Samstag, 20. Oktober 2012

Günter Kunert - Kleistgedichte




Kleist zufolge

Der Höhepunkt des Traums: man stirbt.
gemeinsam und nach Tisch am besten.
Weil Weiterleben solchen Traum verdirbt
nebst allen großen Worten, großen Gesten.
Furioses Ende: Statt gemächlich zu erkalten
und sich einander zu vergessen, doch
wer kann sich heute schon an Träume halten?
Fazit: Wir leben beide weiter. Noch

 
Bruder Kleist

Legendenlast: du trägst sie schwer.
Du ahnst zuviel.

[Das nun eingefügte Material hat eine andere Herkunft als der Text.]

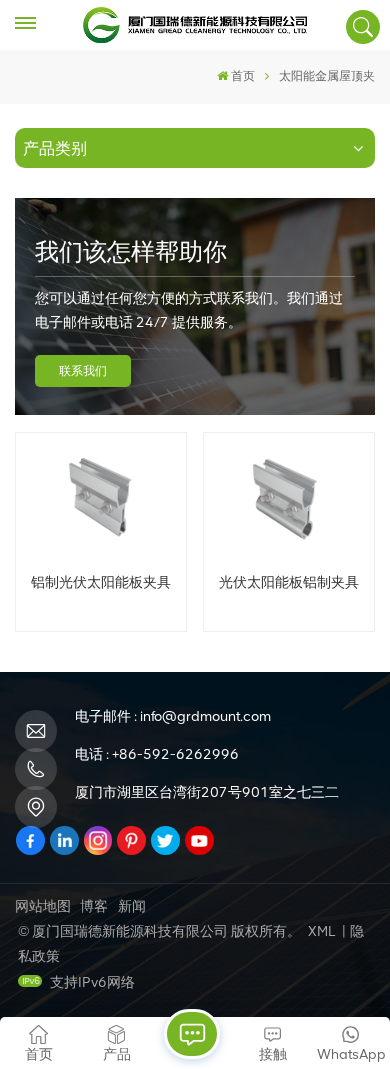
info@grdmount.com (205, 716)
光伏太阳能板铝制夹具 (289, 582)
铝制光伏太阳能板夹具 (101, 582)
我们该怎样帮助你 (131, 251)
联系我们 (83, 371)
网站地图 (43, 906)
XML (321, 931)
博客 (94, 906)
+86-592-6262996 (175, 754)
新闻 (132, 906)
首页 (243, 76)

Und wagst nichts mehr.
Die Welt verläuft. Du bist allein.
Und bist zugleich der Widerschein
von einem längst verwehten Geist
von dem du nur den Namen weißt.
Ein deutsches Schicksal: Was da tönt
ist stets ein Schuss. Bleib unversöhnt.
 
Aus: Günter Kunert: So und nicht anders. Gedichte. Carl Hanser Verlag München Wien, 2002

 Franz Ludwig Close, Heinrich von Kleist mit seiner Mutter

Berlin, den 10. Nov. 1811
Deine Briefe haben mir das Herz zerspalten, meine teuerste Marie, und wenn es in meiner Macht gewesen wäre, so versichre ich Dich, ich würde den Entschluß zu sterben, den ich gefaßt habe, wieder aufgegeben haben. Aber ich schwöre Dir, es ist mir ganz unmöglich länger zu leben; meine Seele ist so wund, daß mir, ich möchte fast sagen, wenn ich die Nase aus dem Fenster stecke, das Tageslicht wehe tut, das mir darauf schimmert.